Understanding the Customization Repository

David Bain
Sr. Director PeopleTools Product Management

I was on a call recently and the host asked me an interesting question.  She asked “What would you say is the most valuable feature in PeopleTools that you think the fewest customers are taking advantage of?”  The first thing that came to mind is the Customization Repository.  It’s a feature in PUM images that gives insight into conflicts between your customizations and changes delivered in PUM images.  Unfortunately, it hasn’t been widely adopted.  

I think one of the reasons people have been slow to adopt is because it’s a bit confusing to understand. People see the label ‘Customization Repository’ and think that it is a repository of their customizations.  That’s not the best way to think about it.  A better way to think about it is it’s one or more named groups of PeopleTools objects (keys only) that can be compared to changes delivered in PUM images.  The result of the compare will help you scope the size of the project and/or help you decide what and what not to include in your change package.  

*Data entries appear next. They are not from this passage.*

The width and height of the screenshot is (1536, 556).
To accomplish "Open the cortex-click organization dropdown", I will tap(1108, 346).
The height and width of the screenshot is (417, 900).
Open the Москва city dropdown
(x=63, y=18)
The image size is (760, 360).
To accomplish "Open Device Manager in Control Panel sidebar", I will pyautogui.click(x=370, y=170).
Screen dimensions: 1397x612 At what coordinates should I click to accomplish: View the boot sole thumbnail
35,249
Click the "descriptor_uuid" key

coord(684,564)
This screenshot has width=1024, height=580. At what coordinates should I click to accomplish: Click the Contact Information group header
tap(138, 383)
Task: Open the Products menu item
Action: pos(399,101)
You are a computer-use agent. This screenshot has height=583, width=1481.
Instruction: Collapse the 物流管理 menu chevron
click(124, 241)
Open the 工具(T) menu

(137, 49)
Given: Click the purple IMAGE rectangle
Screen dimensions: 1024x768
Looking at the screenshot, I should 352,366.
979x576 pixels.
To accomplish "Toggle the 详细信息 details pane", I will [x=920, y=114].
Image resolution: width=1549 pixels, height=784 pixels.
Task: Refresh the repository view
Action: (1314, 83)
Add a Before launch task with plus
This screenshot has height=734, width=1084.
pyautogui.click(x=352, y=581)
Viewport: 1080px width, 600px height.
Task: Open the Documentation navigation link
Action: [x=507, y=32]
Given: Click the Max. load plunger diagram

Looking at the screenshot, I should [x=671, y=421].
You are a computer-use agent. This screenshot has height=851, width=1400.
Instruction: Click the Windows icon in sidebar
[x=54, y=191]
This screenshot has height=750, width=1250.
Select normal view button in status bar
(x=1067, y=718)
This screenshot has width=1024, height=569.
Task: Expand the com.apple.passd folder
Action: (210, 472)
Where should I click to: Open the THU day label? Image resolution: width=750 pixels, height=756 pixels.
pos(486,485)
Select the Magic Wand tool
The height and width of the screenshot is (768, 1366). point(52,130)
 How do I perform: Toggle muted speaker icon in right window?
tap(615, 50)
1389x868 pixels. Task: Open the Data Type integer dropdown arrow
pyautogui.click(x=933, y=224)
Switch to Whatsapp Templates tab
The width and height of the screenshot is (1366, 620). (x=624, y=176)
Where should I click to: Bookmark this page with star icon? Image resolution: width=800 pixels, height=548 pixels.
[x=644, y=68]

What do I mean by a named group of PeopleTools objects?  Think about your customizations.  They are all made with PeopleTools objects, some in AppDesigner (Records, PeopleCode, Pages, etc.) and some online (Related Content, Pivot Grids, etc).   There are a lot of different ways to categorize customizations that might be meaningful to your maintenance projects.  You could group them by customization feature, localization, technology used, consultant that did the work, level of complexity and on and on.  In fact, you may want to group them in a way that a PeopleTools object might end up in more than one group, even for the same feature.

Once categorized, groups are compared to delivered objects.  It’s important to understand the only thing being compared are the keys, so the compare checks to see if an object from a group has been changed.  If the same object is in both, then it’s identified as a conflict and brought to your attention.

Let’s run though a quick example.  There is a set of customizations that you struggle with each time you apply maintenance.  They are not related to a single feature, but were actually part of a large customization project back in 2002.  You are gradually replacing those changes with Event Mapping and Drop Zones, but until that happens, you want to minimize the amount of changes to those objects.  You create a customization group you call ‘2002 Upgrade Miscl’ that includes the records, peoplecode, pages, and components and other tools objects that you want to track.  

Now it’s time for a maintenance project.  You want to take as much maintenance as you can but you don’t want to include any changes to any object in the ‘2002 Upgrade Miscl’ group.  Those are for another day.

Simply open the Customization Repository, find the group and set the ‘Include in Package’ flag to ‘No’. 

Now, when the system will automatically prevent any object in the ‘2002 Upgrade Miscl’ group from being included in a change package.  Of course if there are any dependencies that pull these objects in they will be prevented from being included as well.

There’s more to this customization repository that we’ll save for a later time.  But now you can start thinking about ways that you would group your customizations to give you insight and help your maintenance projects going forward.